It’s my 19th 10/20. On this day, at 12:00 noon on October 20, 1990, I boarded an Amtrak train and left for New York.

In honor of this moment I am typing today’s words in the Tempus Sans ITC font, for its name is closest in spelling to the town from which I moved in 1990.

Today I sit in The Chair, that extravagant piece of home furnishing I saw at Macy’s soon after arriving here. Macy’s itself is, in fact, the very first place I remember seeing after stepping out of Penn Station and beginning my walk to Lincoln Center to meet the college friend who let me stay at his apartment for a week.

This mission-style recliner seemed impossibly extravagant to me when I first saw it, and I could only imagine the day I sailed up the escalators of that department store and paid for it with $1,000 cash-cash money. It must have been 1998 when I came up with the $1,000 by throwing coins into a red bucket. The bucket got so heavy that I could barely move it. I had to sort the coins, and I was not even half way through emptying the bucket of its coins and adding up the riches when I reached $1,000, mostly in quarters. Several laborious trips to the bank later I had money in the bank for The Chair, a piece of furniture which has lived up to the desires that I had for it.

I moved to New York based on a lie, and much of my progress here was based on lies. They were never intentional or planned, they just sort of happened by inducement and naivete. Poring over newspapers at the public library I believed all those jobs listed in the New York Times classified section actually existed, and I believed all the nonsense fed to me by employment agencies whose purpose, I came to understand, is to waste people’s time. I still have a business card for the guy who vigorously promised me job after job after job but who only lied. In retrospect there is something charming about his act but at the time the feeling of being robbed crept slowly in. He never took any money but he robbed me of time and other precious commodities.

A few years later I actually got a job through one of these time-vampire employment agencies, and I did it by lying. It was not planned, and in fact I can’t say that I remember if I actually uttered a lie outright. I had gone to an agency to take a word processing test. My experience with computers was limited. I had never owned a PC and had used word processing stations only in passing while at college. The idea of taking a word processing test seemed like any other stage of the bullshit employment agency rigmarole, although up until then I had not seen any agencies that had word processing tests. This agency was fancy!

I made an appointment to take this test, but when I showed up at the scheduled time I learned that the computers were not working, and that I should come back the next day. I called the next day to schedule another appointment but before I said anything the woman who answered said “You took the test yesterday?” I said yes, not exactly lying since I thought she would realize her error and re-schedule me for the test that I could not take the day before. Instead she asked if I wanted to work the next day. I said OK, and the next thing I knew I was sitting at a computer, a fully unqualified temp thrust into 12 hour workdays typing decks and presentations for marketing managers at a midtown cosmetics company, making what seemed like a jackpot wage of $18 an hour.

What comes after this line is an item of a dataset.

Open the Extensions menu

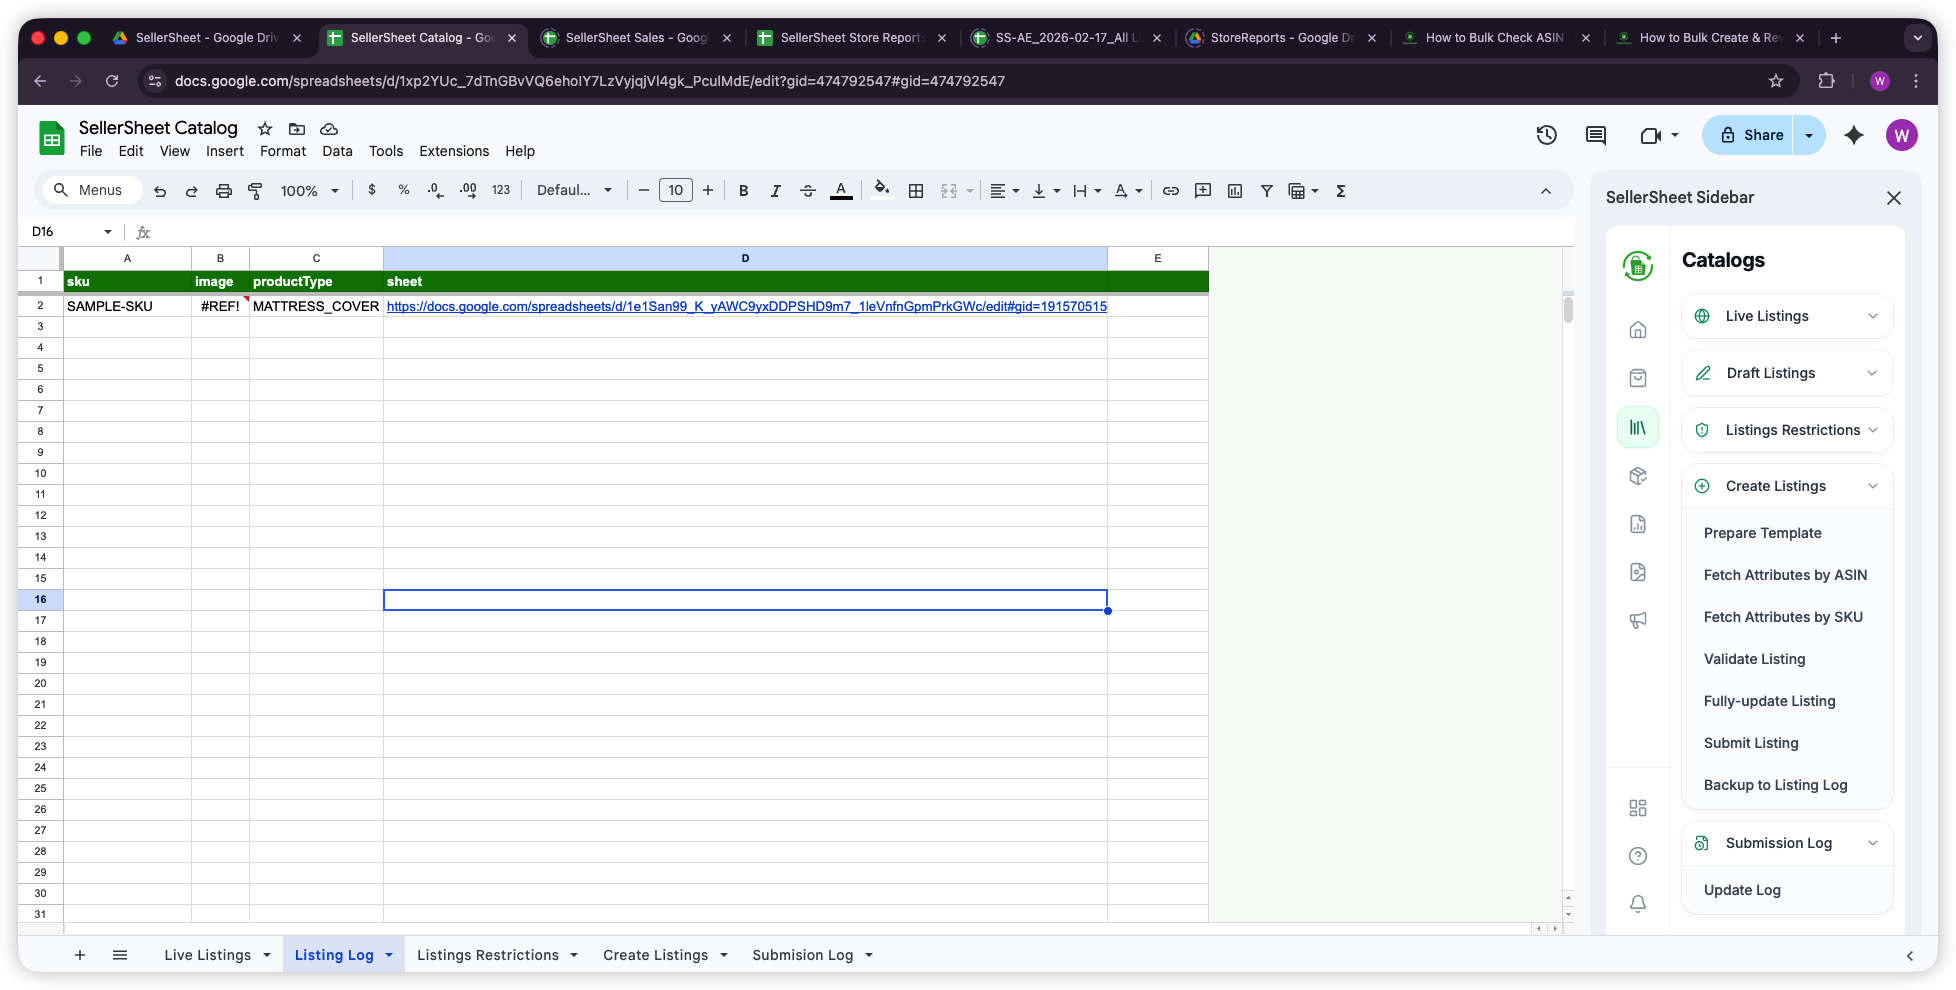tap(453, 151)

Once in a while I would talk to the woman at the temp agency, she calling once and again to see how things were going, assuring me that I could take the job permanently if I wanted it. I had been at the company for about 3 months when the formal job offer was handed to me in a closed-door meeting with the manager who brought me in as a temp. The formalities were sort of a gag, as we stepped through the job interview questions with nudges and winks and a sense that this was corporate machinations incarnate — today I refer to this sort of behavioural bloviation as “Corporata”.

She said the job was mine and that I was lucky because “It’s a good company!” I didn’t know what she meant by that at the time, but I now know how right she was. I thought she was simply referring to how the company was well-known and financially flush, and while that was true it was not what she meant by “good company”. She meant Good Company as opposed to Fast Company or what would later come to be known as a Fucked Company. This was a good place to be. This was not a company that engaged in ritual employee abuse or worker exploitation, and for me it was great fun for a couple of years, learning how to have a job, learning how to use computers and hijacking the company modems for Internet access before anyone there had even heard of that global network. After 3 years there I had had enough of but I was never taken advantage of or disrespected as are so many people I know today at their companies. I was lucky, because I was prime material for having the marrow of my soul sucked dry by an unprincipled employer in a very cutthroat industry.

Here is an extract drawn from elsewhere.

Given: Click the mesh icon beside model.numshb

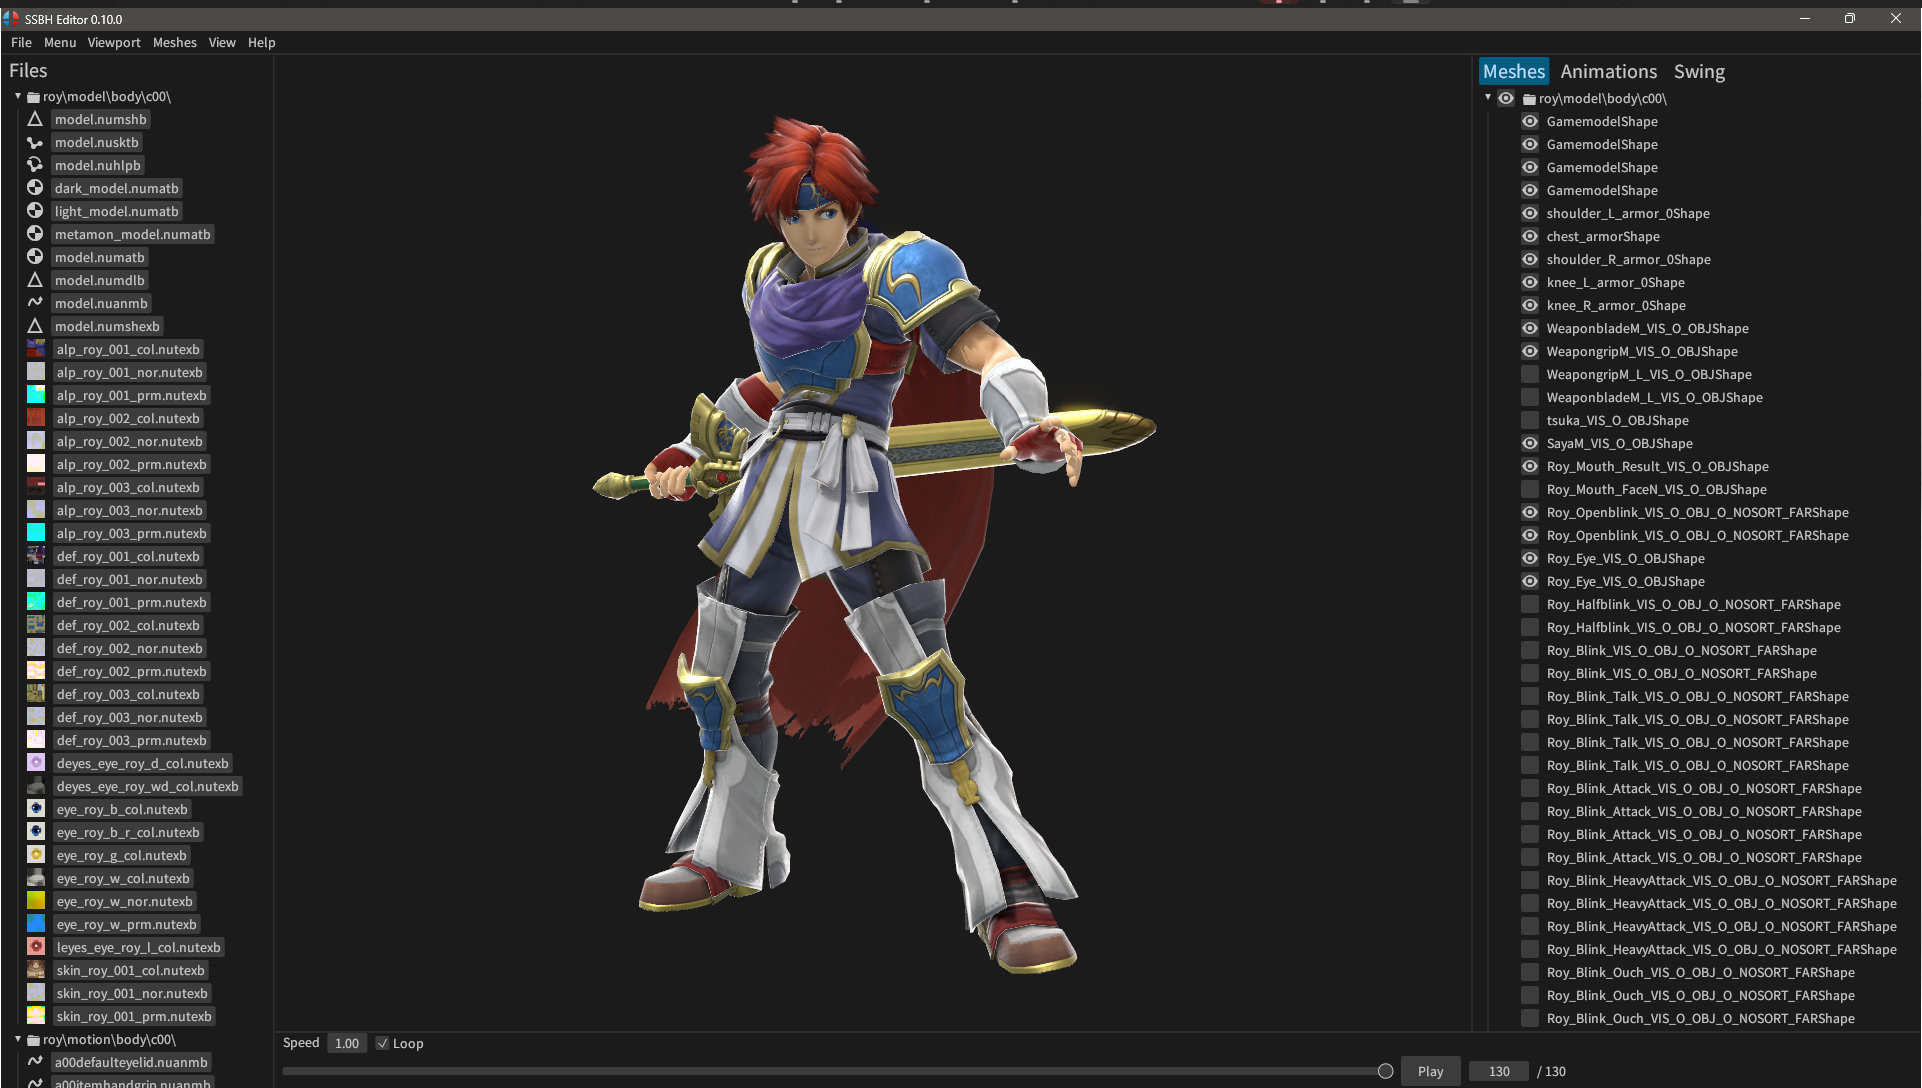Looking at the screenshot, I should [x=35, y=119].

Eventually I left to take a job in the New Media division of an even bigger company, a decision that was considered a crazy risk by the few people I knew who had even heard of the Internet at the time. The IT and tech guys at the company told me the Internet was a fad, like Interactive TV and the teletype, although I did whet the chops of particularly hungry marketeer. Standing in my office he saw me pointing and clicking on hyperlinks on web pages. It was his first exposure to the Internet and I could feel his energies perk up as he watched this most elemental transaction — the clicking of links. That experience could not have been his only motivating inspiration but he soon left the company to become Interactive Director somewhere else, a job he held for 3 or 4 weeks before his ignorance was revealed.

That place feels like a lifetime ago, and I have no contact with anyone I knew there. There is, however, a lingering relic that inhabits my days. Two women who worked at that company during my time there live in my neighborhood. I see them walking around. They do not seem to recognize me, and I do not remember their names but I recognize not just their faces but that look about them — a self-satisfied air of thievery and wits. These were the types who did as little work as possible, whose every day was spent evading their bosses and putting forth as little effort as they could before going home feeling like a success. Their techniques, developed over many years, allowed them to pace themselves so as to spread minimal work across a maximum time horizon. The woman I see most often these days was fired after 18 years at the company, but she was hardly alone. A corporate redesign poured over the company like hot lava, emptying it of hundreds of employees, most of whom were re-hired months later at higher salaries. Maybe she was among the re-hirees.

Three years elapsed between my 10/20 (that sounds like a tax form) and landing that job. Next year will be my 20th 10/20. I like the symmetry of 10/20, and next year’s will land on the perfectly beautiful 10/20/10, or 10/20/2010.